Galleria Nazionale di Cosenza

Cosenza - Palazzo Arnone

Sabato 20 ottobre 2018 - Ore 18.00

Il patrimonio della Galleria Nazionale di Cosenza si arricchisce della scultura Grande Maternità di Antonietta Raphaël (Vilnius 1895 - Roma 1975). L’opera giunge nelle collezioni del museo per volontà del donante, Roberto Bilotti Ruggi d’Aragona, con decisione condivisa da Giulia Mafai, figlia dell’artista; a conclusione di un delicato intervento di restauro sarà esposta da sabato 20 ottobre 2018, alle ore 18.00, accanto alle sculture di Giorgio de Chirico, Emilio Greco, Pietro Consagra, Mimmo Rotella completando, nella sala dedicata, il nucleo donato dalla Famiglia Bilotti.
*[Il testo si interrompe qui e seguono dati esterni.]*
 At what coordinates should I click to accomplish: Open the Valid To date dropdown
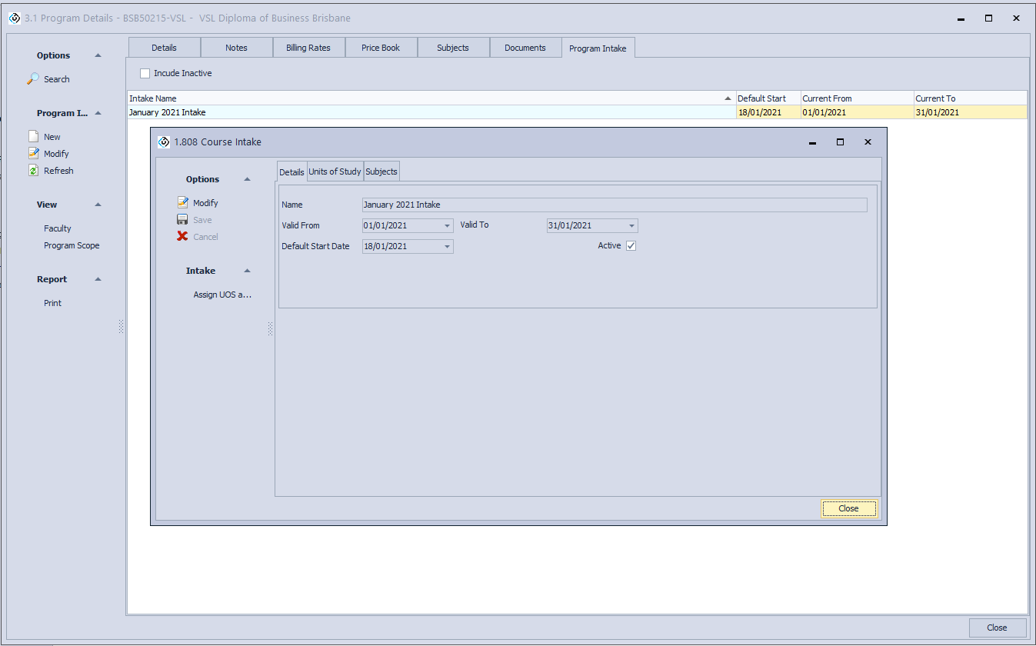tap(631, 226)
Per l’occasione la Galleria Nazionale di Cosenza osserverà un’apertura straordinaria degli spazi espositivi fino alle ore 21.00.
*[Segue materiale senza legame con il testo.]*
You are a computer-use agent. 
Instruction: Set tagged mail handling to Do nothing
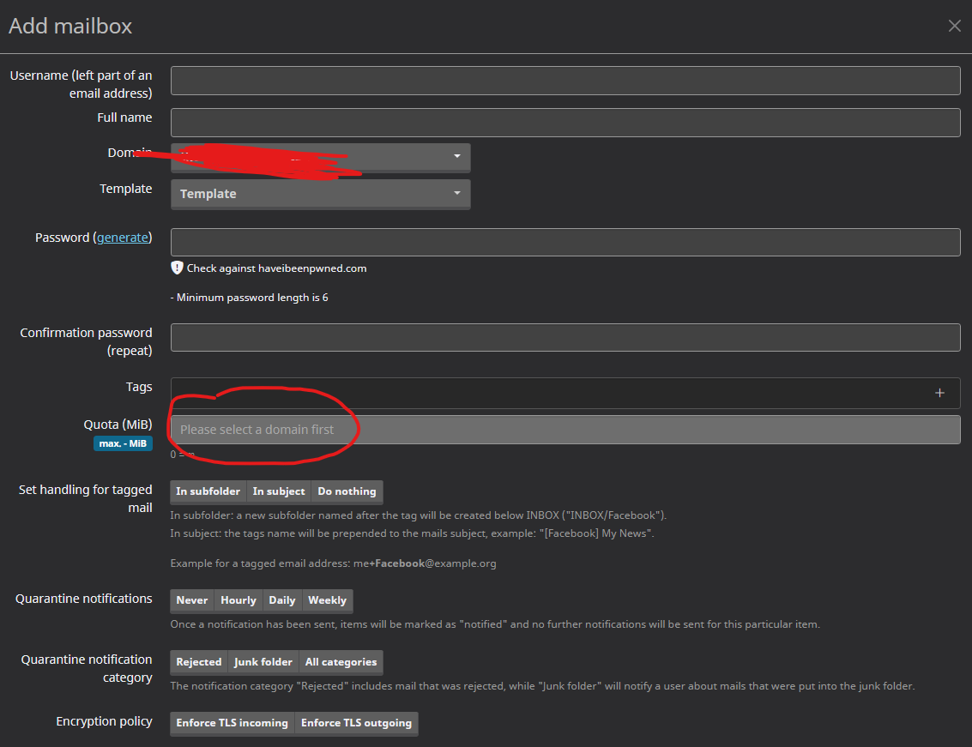point(347,491)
Antonietta Raphaël, artista cosmopolita e anticonformista, fu tra le voci femminili più aperte e libere del Novecento. Testimone delle immani tragedie del secolo, fu capace di fondere, nella sua incessante ricerca visionaria, la memoria della millenaria tradizione ebraica con l’utopia, amalgamando nella pittura e nella scultura l’angoscia con la gioia di vivere.

Nata in Lituania da famiglia ebraica – il padre era rabbino e la madre, di origini sefardite, esperta di teologia - alla morte del genitore nel 1905, a causa delle leggi di discriminazione delle minoranze ebraiche e lo scoppio della rivoluzione, si trasferisce con la madre a Londra dove studia musica e frequenta l’ambiente artistico, in particolare lo studio dello scultore di origini polacche, Jacob Epstein. Scomparsa la madre, un dolore profondo le impone di lasciare Londra; nel 1924 si ferma a Parigi e poi a Roma; qui porterà la vivacità e la ricchezza dei suoi viaggi e dei suoi incontri, scintilla essenziale per la nascita del sodalizio con Scipione e Mario Mafai  che sarà chiamata «Scuola di via Cavour» o «Scuola romana». Da Mafai, che diviene compagno di vita, avrà tre figlie, Miriam, Simona e Giulia.

Raphaël affronta incessantemente il tema della maternità inteso come «l’inizio del mondo, l’inizio delle cose, di tutte le cose» e, attratta con energia crescente dalla scultura, lo trasferisce nel gesso, nella terracotta o nel bronzo.

Già rappresentato, nel 1938, quando l’angoscia, il dolore e la paura dell’artista, all’emissione delle leggi razziali, prende corpo nella Niobe, l’abbraccio protettivo di una madre verso la figlia, quasi a volerla riportare nel grembo, è espresso ancora una volta nella Grande Maternità della Galleria Nazionale di Cosenza, realizzata nel 1960 in gesso e cemento, ricoperti da una vibrante patinatura.

Grazie alla collaborazione con il Conservatorio “Stanislao Giacomantonio”, un concerto accompagnerà l’esposizione della scultura e renderà omaggio alla passione per la musica, coltivata dall’artista negli anni della giovanile formazione a Londra, presso la Royal Academy of Music.

Paolo Presta, fisarmonica, e Federica Greco, voce e tamburi a cornice, proporranno un viaggio nelle melodie della musica tradizionale ebraica, evocando le più intime radici famigliari e poetiche dell’artista lituana.